A first product, first-in-human

This year, Anocca is bringing their first product into human trials – a product in a multi-asset program named VIDAR-1. Pending the approval of the CTA that Anocca submitted in late 2024, the trial is set to start in the second quarter of this year [Editor’s note: The CTA approval was announced in March 2025]. The product in question, ANOC-001, targets mutant KRAS G12V in patients with advanced pancreatic cancer. With no current treatment available on the market for advanced-stage patients, pancreatic cancer patients face a five-year survival rate of less than 10%.

“We’re very excited to bring the first product in the program to human testing. We’ve built it as a program to really jump onto one of the most exciting targets in TCR-T, which is KRAS mutations. The program we’ve built is focused on pancreatic ductal adenocarcinoma (PDAC), which is an area of extreme unmet need in the clinic,” Jarvis says. 

It’s not just the unmet need that has motivated the choice of target, however. These targets have a number of favorable qualities, according to Jarvis, including that they’re tumor selective, and that KRAS mutants are driver mutations that remain in the primary tumor and metastases – making them good, ubiquitous targets for the indications that Anocca is exploring.

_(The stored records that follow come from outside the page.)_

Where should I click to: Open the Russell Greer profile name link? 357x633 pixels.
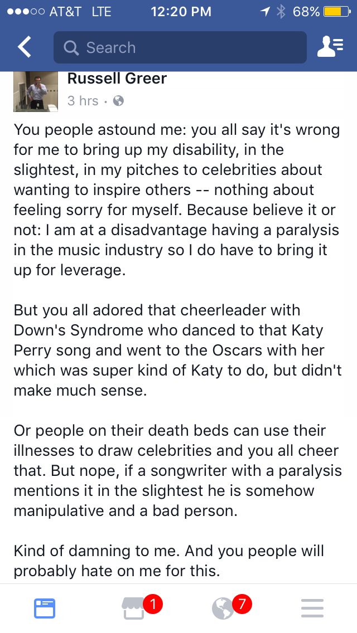coord(117,79)
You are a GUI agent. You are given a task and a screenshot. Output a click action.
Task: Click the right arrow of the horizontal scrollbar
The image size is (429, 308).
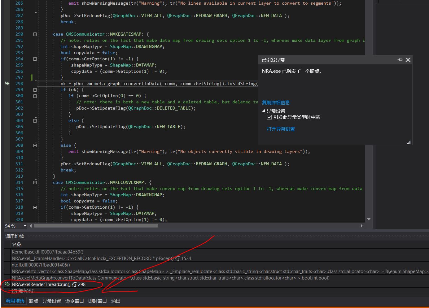[362, 226]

Reagan Jarvis, CEO, Anocca

“We can drive unique clinical parameters around this program. We’ve designed clinical programs that are very focused on single indications, that build these precision therapies in a coherent way where we can interpret early phase data, and build clinical regimens and protocols that drive the deepest and most durable clinical responses,” Jarvis explains.

“This is in contrast to many clinical trials in cell therapies where, more generally, there are big basket trials, lots of indications. It’s time consuming. It’s expensive. It gives you ambiguous data in Phase IIa because you’ve got all these different indications to sort through. Instead, we’re making very precise clinical programs. You can interpret early stage data in terms of efficacy and have pre-mapped pathways to an approvable product,” he says.

The next steps

When asked what’s next for Anocca, Viktor Arnkil and Reagan Jarvis delve into how the company has grown, what it has built since its inception in 2014, and where it’s going. “It’s really great that we’re about to bring a product to patients for real. Ten years of development has culminated in our first product with good safety and efficacy. This will be followed by other products, and we expect to have multiple products in parallel studies in 2027,” Viktor Arnkil says. 

We’ve spent over ten years building capability and building a product pipeline. Now it’s about leveraging that capability to deploy these innovative therapies into human testing and towards commercialization.

“In my opinion, we have not succeeded as a biotech that aspires to manufacture drugs to take to market until we’ve actually brought a product to patients and can see that it has good efficacy,” he continues. 

“We’ve spent over ten years building capability and building a product pipeline. Now it’s about leveraging that capability to deploy these innovative therapies into human testing and towards commercialization,” muses Jarvis.

“Building the capability to deploy these precision therapies at scale has really required an investment – and not just financial. It’s the actual thousands of hours spent generating the technology, the systems, the software, and the manufacturing facilities to do this at scale. I think that box is now well and truly ticked, and now it’s about developing these products at scale into human testing,” he concludes.